* TASK STATEMENT:
Write the next part of the quiz on oxygen in lakes below, picking up right after its last line.

* SOURCE EXTRACT:
---
Quiz 4

Question 1

Why add oxygen to lakes and reservoirs (2)

Answer 1

Deposition of carbonaceous materials, decomposition of algae, and chemical reactions reduce oxygen demand in lakes and reservoirs

Adding oxygen meets the increased oxygen demand that this creates in stratified eutrophic lakes

Question 2

Whole lake oxygen depletion (2)

Answer 2

Occurs in winter in eutrophic lakes because wind and diffusion inputs can’t penetrate the ice cover

Results in loss of suitable habitat for cold water fish (salmonids) as oxygen goes less than 3-5mg/L

Question 3

What is a fish kill called and why? (2)

Answer 3

In the summer it is called a summerkill or a “thermocline squeeze” and this is because, fish are squeezed in the epilimnion during stratification as oxygen is too low at depth.

In the winter it is called a winterkill. These occur usually in mid-late February or at spring circulation.

Question 4

What causes a winterkill? (2)

Answer 4

Mid to late February it is caused by fish running out of oxygen as they can only go ~90 days without

In the spring it is caused by epilimnion layer mixing into lower oxygen depleted layers, causing dilution of oxygen in upper layers, as well as release of nutrients and chemicals from the sediment layer

Question 5

What negative effect can spring mixing cause? (3)

Answer 5

During the winter, anoxic conditions cause 10X more toxic compounds and nutrients to be released from the sediment (lid is removed because of lack of chemical reactions)

This causes winterkills in spring because those toxins are circulated throughout the lake

Therefore: lack of oxygen causes more nutrients causes more lack of oxygen and it is a positive reinforcement cycle

Question 6

What are the toxic compounds that can be released from the sediment layer? (3)

Answer 6

NH3, H2S - very toxic

Mn and Fe ions - less toxic

P and NH3 - algal nutrients

Question 7

Internal loading

Answer 7

Increased nutrient loading caused by the removal of the oxic layer at the bottom of a eutrophic lake

Question 8

Results of internal loading (4)
---
* AVAILABLE DATA:
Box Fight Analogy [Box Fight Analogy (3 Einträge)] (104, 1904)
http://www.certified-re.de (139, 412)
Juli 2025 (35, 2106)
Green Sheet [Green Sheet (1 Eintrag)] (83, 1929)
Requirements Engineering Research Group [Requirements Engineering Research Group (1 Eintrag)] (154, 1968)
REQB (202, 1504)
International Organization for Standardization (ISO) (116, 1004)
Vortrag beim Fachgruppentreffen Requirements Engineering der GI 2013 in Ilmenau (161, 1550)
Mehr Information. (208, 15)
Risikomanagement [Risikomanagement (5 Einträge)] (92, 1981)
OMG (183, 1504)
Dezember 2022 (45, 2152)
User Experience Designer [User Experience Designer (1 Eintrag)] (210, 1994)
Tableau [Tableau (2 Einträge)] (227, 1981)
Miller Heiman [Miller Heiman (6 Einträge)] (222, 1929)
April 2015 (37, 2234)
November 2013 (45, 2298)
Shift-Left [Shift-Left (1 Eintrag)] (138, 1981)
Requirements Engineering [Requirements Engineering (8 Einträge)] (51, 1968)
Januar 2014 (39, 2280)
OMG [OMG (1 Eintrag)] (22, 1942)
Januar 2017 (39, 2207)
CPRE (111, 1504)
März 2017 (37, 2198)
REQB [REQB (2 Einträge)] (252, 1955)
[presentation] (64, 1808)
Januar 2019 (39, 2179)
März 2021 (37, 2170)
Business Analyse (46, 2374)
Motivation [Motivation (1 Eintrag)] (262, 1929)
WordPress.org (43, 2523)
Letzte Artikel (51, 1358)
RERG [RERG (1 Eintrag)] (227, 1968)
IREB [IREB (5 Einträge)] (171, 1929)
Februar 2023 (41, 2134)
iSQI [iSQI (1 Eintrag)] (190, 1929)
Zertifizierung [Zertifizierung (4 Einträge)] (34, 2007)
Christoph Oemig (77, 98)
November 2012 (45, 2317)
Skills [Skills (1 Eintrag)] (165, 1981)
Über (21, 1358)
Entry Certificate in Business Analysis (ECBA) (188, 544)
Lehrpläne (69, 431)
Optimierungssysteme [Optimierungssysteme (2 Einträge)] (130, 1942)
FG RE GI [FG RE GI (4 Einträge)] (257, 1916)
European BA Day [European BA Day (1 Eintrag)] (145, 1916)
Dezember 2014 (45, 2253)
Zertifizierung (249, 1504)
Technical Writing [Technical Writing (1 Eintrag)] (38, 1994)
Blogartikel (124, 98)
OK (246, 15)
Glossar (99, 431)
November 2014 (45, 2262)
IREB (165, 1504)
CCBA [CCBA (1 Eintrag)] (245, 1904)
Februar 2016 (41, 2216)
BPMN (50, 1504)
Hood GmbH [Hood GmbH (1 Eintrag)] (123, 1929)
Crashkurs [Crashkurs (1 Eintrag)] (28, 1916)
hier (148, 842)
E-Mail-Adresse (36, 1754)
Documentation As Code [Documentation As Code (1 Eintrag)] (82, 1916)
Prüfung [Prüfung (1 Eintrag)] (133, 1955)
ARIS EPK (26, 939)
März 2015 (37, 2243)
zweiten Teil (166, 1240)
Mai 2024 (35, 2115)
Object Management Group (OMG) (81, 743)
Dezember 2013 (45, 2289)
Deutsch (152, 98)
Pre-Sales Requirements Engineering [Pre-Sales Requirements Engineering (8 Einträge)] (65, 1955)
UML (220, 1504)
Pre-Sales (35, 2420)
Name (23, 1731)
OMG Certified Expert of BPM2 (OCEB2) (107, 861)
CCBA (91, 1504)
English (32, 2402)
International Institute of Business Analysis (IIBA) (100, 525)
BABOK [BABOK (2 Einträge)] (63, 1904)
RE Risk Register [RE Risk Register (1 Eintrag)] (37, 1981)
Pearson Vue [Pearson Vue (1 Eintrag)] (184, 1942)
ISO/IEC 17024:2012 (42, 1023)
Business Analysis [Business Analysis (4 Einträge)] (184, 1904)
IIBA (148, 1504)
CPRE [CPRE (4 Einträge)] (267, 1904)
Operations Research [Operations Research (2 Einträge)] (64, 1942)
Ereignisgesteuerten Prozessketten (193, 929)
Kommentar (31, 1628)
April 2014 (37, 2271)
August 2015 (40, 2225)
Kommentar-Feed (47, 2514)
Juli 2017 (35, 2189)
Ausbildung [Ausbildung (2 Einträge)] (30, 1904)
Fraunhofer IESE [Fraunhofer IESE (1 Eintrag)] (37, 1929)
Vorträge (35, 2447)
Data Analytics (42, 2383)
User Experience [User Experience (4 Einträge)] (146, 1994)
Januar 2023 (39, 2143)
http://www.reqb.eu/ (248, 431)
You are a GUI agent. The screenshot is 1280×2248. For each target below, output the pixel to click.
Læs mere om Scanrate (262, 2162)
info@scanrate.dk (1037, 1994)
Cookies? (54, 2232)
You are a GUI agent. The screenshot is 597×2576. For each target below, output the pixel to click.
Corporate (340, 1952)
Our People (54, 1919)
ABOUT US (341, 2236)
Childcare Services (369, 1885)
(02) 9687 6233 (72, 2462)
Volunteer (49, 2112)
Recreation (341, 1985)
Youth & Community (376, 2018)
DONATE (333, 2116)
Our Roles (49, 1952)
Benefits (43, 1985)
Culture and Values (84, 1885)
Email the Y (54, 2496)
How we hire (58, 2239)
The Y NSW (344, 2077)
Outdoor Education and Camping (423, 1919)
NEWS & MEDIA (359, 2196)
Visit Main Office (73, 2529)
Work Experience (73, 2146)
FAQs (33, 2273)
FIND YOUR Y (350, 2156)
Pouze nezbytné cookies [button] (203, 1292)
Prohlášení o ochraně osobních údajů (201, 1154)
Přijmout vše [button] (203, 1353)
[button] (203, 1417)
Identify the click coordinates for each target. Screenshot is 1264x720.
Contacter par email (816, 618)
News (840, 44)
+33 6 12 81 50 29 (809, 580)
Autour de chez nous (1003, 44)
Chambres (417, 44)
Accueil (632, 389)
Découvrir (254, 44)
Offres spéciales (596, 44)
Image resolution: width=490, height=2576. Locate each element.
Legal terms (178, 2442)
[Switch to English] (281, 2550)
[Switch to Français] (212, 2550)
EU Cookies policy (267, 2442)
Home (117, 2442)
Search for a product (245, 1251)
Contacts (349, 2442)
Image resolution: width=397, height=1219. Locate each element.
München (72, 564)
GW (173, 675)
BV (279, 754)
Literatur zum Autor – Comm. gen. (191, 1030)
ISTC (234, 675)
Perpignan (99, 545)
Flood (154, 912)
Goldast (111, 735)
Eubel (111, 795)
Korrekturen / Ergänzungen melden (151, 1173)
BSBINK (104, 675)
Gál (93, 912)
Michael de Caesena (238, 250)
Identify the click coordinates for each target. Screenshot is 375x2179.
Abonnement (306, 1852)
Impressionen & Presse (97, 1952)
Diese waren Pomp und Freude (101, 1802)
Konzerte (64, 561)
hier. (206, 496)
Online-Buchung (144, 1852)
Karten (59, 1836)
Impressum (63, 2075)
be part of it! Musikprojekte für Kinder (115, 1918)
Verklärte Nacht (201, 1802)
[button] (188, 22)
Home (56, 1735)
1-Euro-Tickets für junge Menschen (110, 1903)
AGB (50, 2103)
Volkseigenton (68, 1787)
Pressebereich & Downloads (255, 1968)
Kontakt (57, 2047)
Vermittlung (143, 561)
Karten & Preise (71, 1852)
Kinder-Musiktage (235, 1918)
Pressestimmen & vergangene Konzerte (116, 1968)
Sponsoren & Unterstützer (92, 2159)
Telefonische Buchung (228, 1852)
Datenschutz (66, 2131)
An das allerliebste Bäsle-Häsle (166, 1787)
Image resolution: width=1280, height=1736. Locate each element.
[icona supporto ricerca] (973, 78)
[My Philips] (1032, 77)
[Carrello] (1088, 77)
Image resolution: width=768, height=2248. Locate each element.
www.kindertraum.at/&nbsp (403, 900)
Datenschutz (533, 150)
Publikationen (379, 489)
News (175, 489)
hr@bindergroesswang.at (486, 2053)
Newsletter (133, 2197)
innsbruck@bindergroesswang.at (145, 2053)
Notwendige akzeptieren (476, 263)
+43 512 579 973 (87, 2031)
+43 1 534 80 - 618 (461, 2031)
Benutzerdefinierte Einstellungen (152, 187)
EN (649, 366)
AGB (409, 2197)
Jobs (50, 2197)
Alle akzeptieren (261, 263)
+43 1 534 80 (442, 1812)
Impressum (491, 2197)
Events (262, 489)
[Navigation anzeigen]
---
* RESPONSE FOR THIS EXERCISE:
Answer 8

Grows more algae from nutrient input

Further depletes oxygen in the hypolimnion

Causes fish kills and releases even more nutrients from their bodies

= runaway process that leads to an alternate stable state

Question 9

Two categories of artificial circulation (2)

Answer 9

Destratification - aerates through removing stratification

Hypolimnetic aeration - aerates only the hypolimnion, preserving stratification

Question 10

Destratification (3)

Answer 10

Type of artificial circulation that breaks up lake layers

Only a cosmetic procedure, unless underlying source of excess nutrient loading has been identified and reduced

Uses compressed air or mechanical mixers

Question 11

Compressed air destratification (3)

Answer 11

Type of destratification system

Oxygen added to lake from rising bubbles (from diffusers at bottom of lake), but majority is on the surface when rising bubbles come in contact with the atmosphere and transfer the air to the surface water

Winter aeration creates an open ice area when the system is operating ( need fence)

Question 12

Mechanical surface aerators (4)

Answer 12

Type of destratification system

Adds oxygen by:
Propeller turbulence causing internal motion
Water spray contact with atmosphere at surface

Requires an underwater electrical cable and voltage of electricity to operate propellor = major limitation

Question 13

What is a major limitation of mechanical aerators?

Answer 13

They require electricity and long cables, making them expensive and difficult to implement in rural/wilderness areas

Question 14

Solar and wind powered mechanical aerators

Answer 14

Not usable as mechanical destratification systems they don’t have enough power due to lack of sun and wind

Question 15

Garton pumps (2)

Answer 15

Type of destratification system that uses a propellor and electricity

Very common in drinking water reservoirs in Australia

Question 16

Electricity need (3)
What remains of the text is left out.